In January, 1963, the defendant escaped from the custody of the sheriff and committed a theft of $263.

He was taken into custody and later waived indictment, and the State’s attorney filed a criminal information charging him with theft.

On January 29, 1963, the defendant, on arraignment, stated that he wished to enter a plea of guilty to the information. The trial court again advised defendant of his right to a trial by jury and the People’s burden of proof and informed him that if the People proved his guilt he “would be sentenced according to the law.” The defendant persisted in his plea of guilty and the trial court accepted the plea and sentenced him to a minimum term of three years and a maximum term of six years. The court further held that the judgment of conviction for the second offense operated to revoke the probation granted on the earlier conviction for forgery. The court entered a revocation order and sentenced the defendant for the same term he had imposed on the plea of guilty to the charge of theft and ordered that the sentences were to run concurrently.

*26The statements that “the court would have to sentence you in accordance with the statute” and that the defendant “would be sentenced according to the law” were the only expressions by the court on the question of the possible consequences of the defendant’s pleas of guilty.

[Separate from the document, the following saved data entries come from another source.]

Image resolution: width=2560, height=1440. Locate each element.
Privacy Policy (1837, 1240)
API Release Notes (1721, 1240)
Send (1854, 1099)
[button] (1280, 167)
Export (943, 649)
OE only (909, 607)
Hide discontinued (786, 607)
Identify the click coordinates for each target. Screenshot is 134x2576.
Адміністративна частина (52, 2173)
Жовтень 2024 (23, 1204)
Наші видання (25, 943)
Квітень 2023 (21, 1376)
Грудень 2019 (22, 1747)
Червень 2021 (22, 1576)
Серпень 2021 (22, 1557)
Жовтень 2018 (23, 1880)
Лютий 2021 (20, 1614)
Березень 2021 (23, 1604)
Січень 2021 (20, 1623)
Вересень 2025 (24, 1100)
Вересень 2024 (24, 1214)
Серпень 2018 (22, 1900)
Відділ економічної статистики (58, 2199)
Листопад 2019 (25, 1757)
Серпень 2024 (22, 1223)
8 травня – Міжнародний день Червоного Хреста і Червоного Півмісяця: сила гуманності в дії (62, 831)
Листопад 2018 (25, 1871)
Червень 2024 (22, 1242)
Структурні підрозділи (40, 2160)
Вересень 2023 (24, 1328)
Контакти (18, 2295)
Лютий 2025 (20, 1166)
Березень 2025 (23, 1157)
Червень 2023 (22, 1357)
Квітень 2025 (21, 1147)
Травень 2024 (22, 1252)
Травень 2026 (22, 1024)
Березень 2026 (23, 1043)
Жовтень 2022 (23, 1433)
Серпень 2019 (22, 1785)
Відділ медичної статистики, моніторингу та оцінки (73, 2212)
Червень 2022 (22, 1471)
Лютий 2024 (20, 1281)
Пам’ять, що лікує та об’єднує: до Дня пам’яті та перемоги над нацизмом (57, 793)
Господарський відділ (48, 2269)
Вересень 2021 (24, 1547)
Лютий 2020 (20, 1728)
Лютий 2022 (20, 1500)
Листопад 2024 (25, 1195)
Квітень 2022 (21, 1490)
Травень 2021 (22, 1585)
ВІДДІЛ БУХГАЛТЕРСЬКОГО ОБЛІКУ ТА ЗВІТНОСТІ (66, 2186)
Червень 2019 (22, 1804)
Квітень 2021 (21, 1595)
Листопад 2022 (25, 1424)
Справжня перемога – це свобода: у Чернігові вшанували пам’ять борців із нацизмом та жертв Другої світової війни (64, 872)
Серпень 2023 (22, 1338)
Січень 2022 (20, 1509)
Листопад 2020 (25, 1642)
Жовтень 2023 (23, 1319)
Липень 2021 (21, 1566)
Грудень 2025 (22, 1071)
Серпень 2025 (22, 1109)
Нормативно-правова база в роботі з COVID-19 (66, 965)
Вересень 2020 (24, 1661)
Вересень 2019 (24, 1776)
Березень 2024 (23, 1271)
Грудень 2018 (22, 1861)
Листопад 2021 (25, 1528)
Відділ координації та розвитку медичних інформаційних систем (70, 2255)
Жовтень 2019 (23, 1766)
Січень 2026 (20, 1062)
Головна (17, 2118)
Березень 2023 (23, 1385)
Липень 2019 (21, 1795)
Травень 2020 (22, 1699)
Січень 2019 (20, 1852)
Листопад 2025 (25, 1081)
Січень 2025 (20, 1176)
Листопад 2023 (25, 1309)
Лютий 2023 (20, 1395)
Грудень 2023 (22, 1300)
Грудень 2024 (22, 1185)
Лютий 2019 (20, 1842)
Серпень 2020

The defendant argues that the admonitions by the trial court were insufficient and that the defendant should have been advised explicitly of the possible punishments he might receive by his pleas of guilty.

The expressions by the trial court were inadequate. The decision to plead guilty to a criminal accusation is a grave personal judgment and an accused should not be allowed to enter such a plea unless the defendant has a full comprehension of the possible consequences of so pleading.

Our statute governing at the time of the pleas concerned provided: “In cases where the party pleads ‘guilty’ such plea shall not be entered until the court shall have fully explained to the accused the consequences of entering such plea * * (Ill. Rev. Stat. 1961, chap. 38, par. 732.) Rule 26(3) (now Rule 401(b)) of this court then provided that the trial court could not accept a plea of guilty unless it found that the accused understood the consequences of such a plea and comprehended “the punishment * * * fixed by law.” Ill. Rev. Stat. 1961, chap, no, par 101.26.

Illustrating the continuing concern of our legislature on this question we point out that the present pertinent statute (Ill. Rev. Stat. 1965, chap. 38, par. 115 — 2(a) (2)) provides that a plea of guilty may be accepted only when “the court has informed the defendant of the consequences of his plea and of the maximum penalty provided by law which may be imposed upon acceptance of such plea.”

This court has consistently held that the record must disclose that the consequences of a plea of guilty have been fully explained to an accused before we will permit such a plea to stand.

*27We said, in reversing the judgment and remanding, following an insufficient admonition by the trial court in People v. Washington, 5 Ill.2d 58, 60: “Throughout the history of the administration of criminal justice in this jurisdiction, it has been a strict requirement of our law that in each conviction of a crime upon a plea of guilty, the record must show that before the entry of the plea the court fully explained its consequences to -the defendant and that the explanation was understandingly received.” We said at page 62: “Similarly, defendant was never informed of the punishment fixed by law for the crime charged nor was he apprised of the limits of the punishment he might receive as a result of his plea, an omission which has long been held to constitute error. (Krolage v. People, 224 Ill. 456; People v. Moore, 342 Ill. 316.)” See also, People v. Mackey, 33 Ill.2d 436.

The circuit court is directed to vacate the order which revoked the defendant’s probation, and the judgments of the court on the defendant’s pleas of guilty are reversed and the cause is remanded for further proceedings not inconsistent with this opinion.

Reversed and remanded, with directions.